• _Your task_: Please render the lines below as a JSON list of strings, one string per line, with blank lines omitted and the pictures left out.
[Start Supplied data]
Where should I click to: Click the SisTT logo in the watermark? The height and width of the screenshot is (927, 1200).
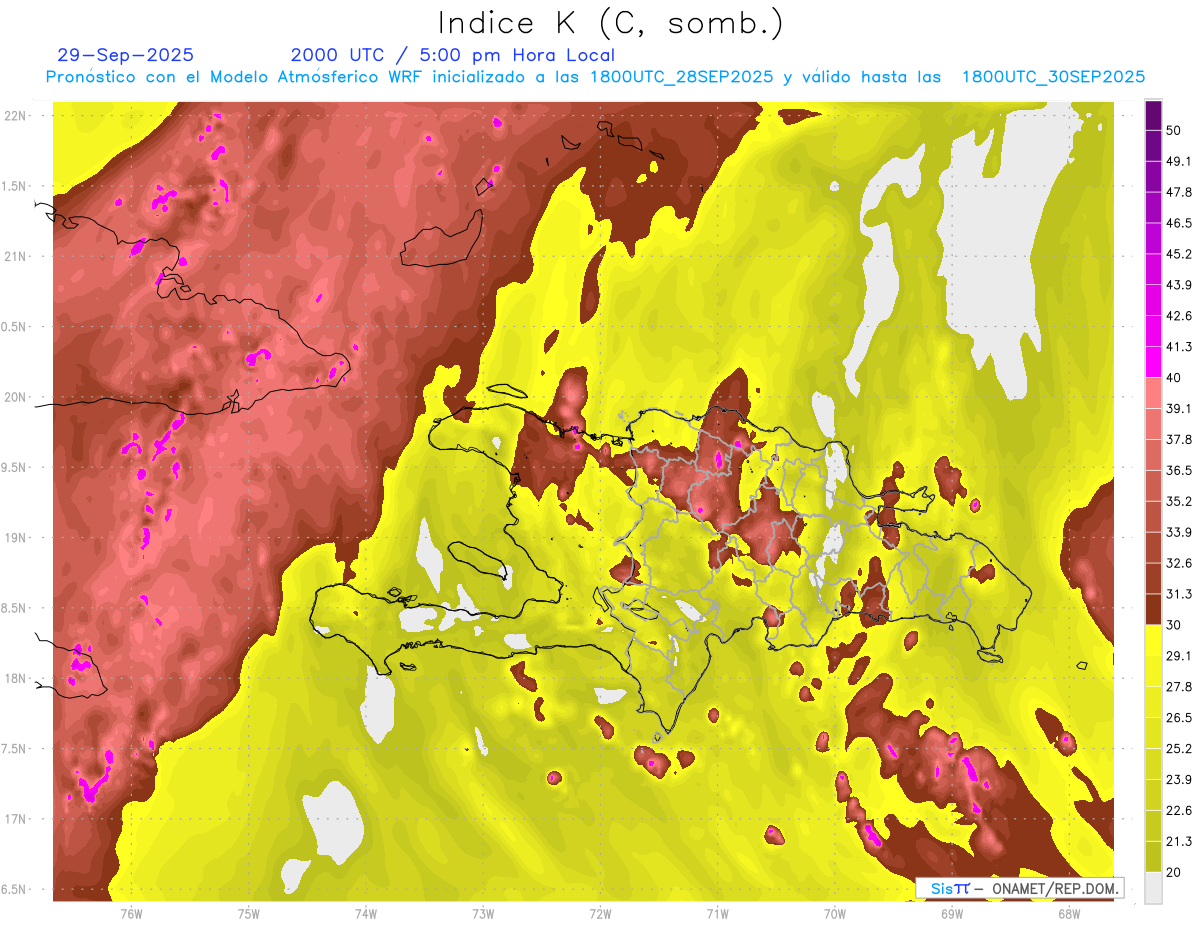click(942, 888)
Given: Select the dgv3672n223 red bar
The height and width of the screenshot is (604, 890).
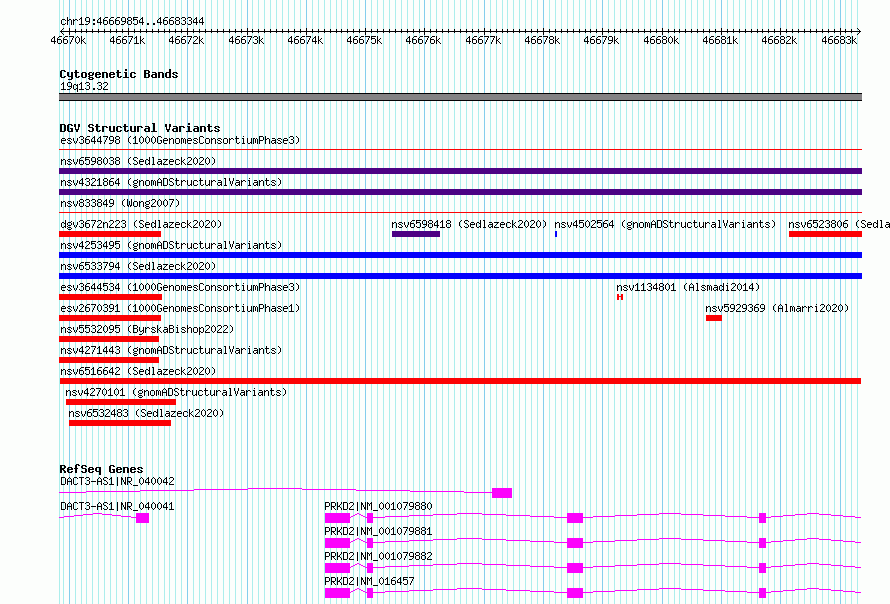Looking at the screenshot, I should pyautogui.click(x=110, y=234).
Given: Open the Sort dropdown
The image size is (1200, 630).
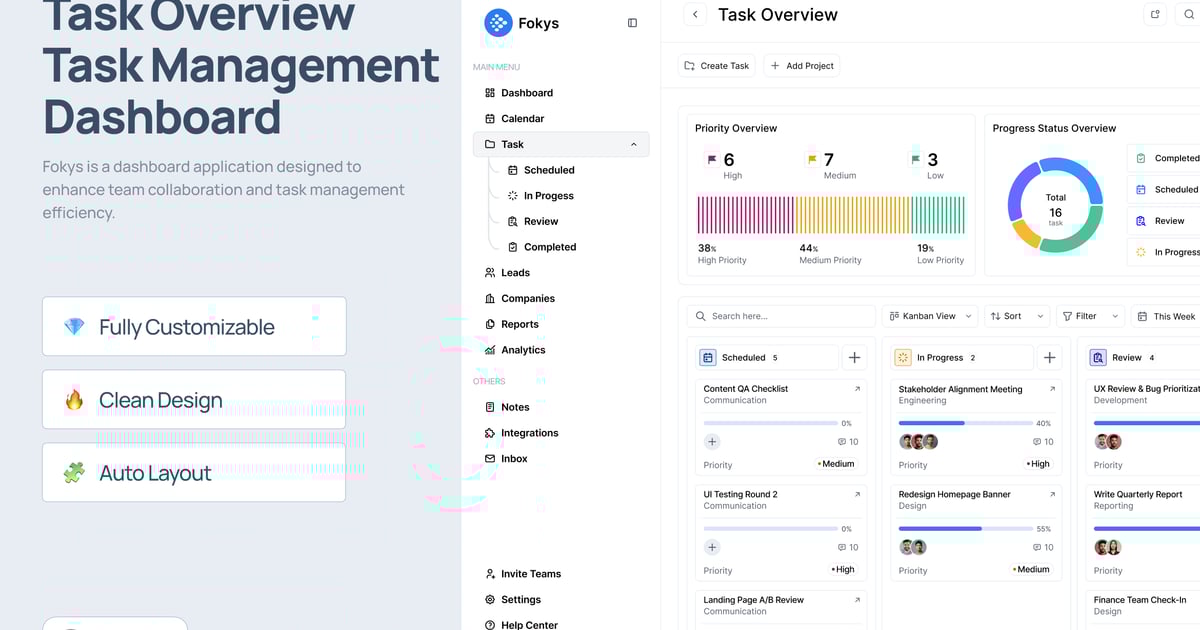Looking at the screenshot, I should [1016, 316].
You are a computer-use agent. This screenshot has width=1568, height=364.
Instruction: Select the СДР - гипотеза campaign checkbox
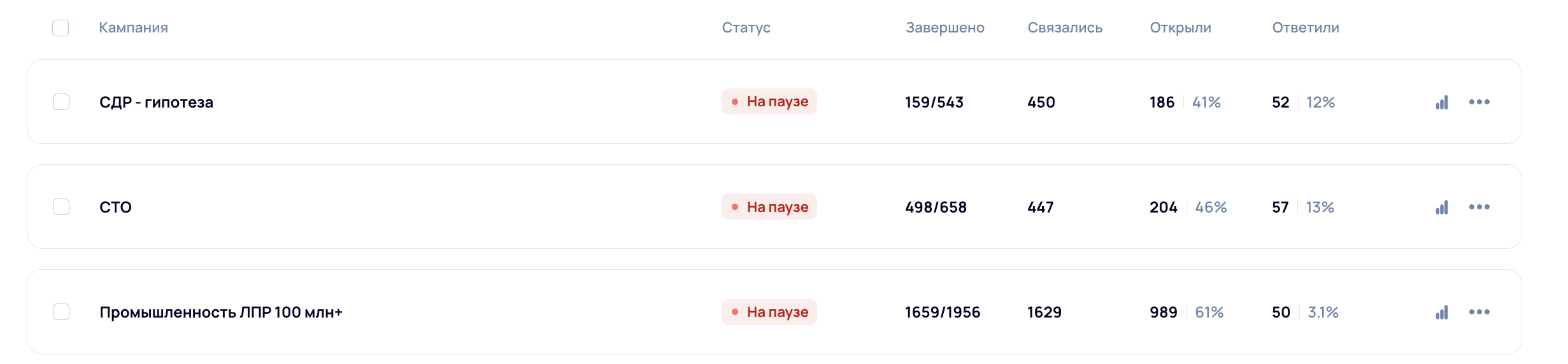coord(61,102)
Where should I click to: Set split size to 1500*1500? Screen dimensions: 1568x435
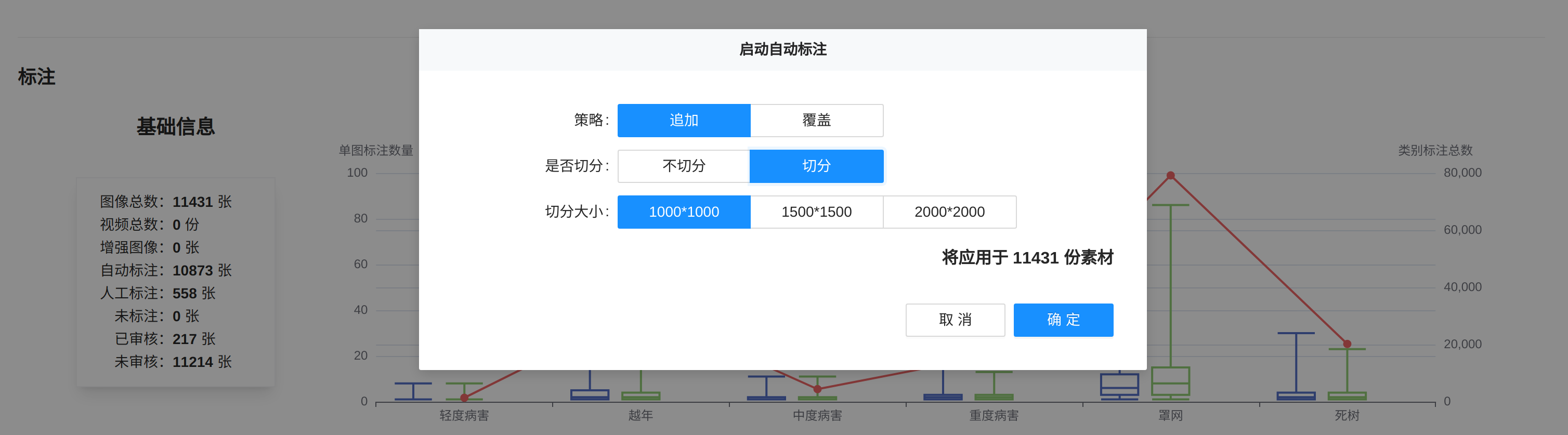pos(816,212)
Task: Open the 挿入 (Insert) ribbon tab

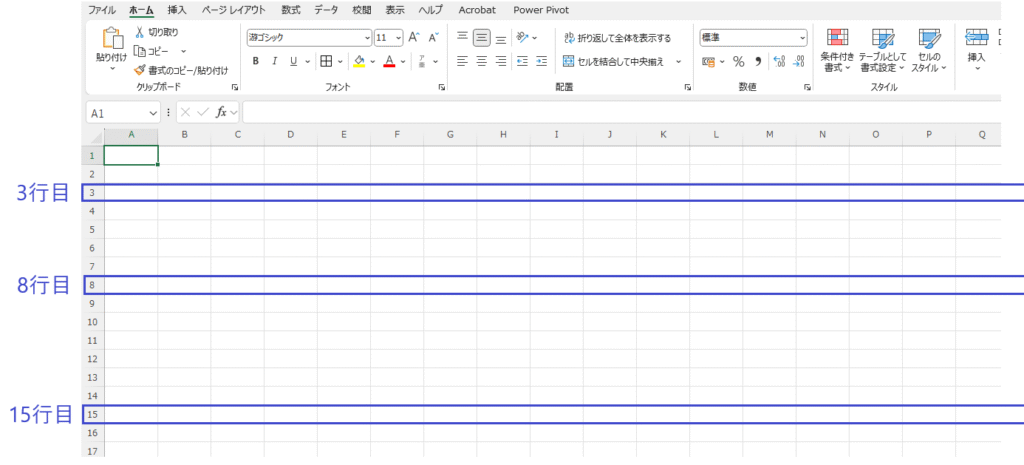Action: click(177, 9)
[End Supplied data]
• _Full solution_:
[
  "Where should I click to: Click the SisTT logo in the watermark? The height and width of the screenshot is (927, 1200).",
  "click(942, 888)",
  "Given: Select the dgv3672n223 red bar",
  "The height and width of the screenshot is (604, 890).",
  "Looking at the screenshot, I should pyautogui.click(x=110, y=234).",
  "Given: Open the Sort dropdown",
  "The image size is (1200, 630).",
  "Looking at the screenshot, I should [1016, 316].",
  "You are a computer-use agent. This screenshot has width=1568, height=364.",
  "Instruction: Select the СДР - гипотеза campaign checkbox",
  "coord(61,102)",
  "Where should I click to: Set split size to 1500*1500? Screen dimensions: 1568x435",
  "pos(816,212)",
  "Task: Open the 挿入 (Insert) ribbon tab",
  "Action: click(177, 9)"
]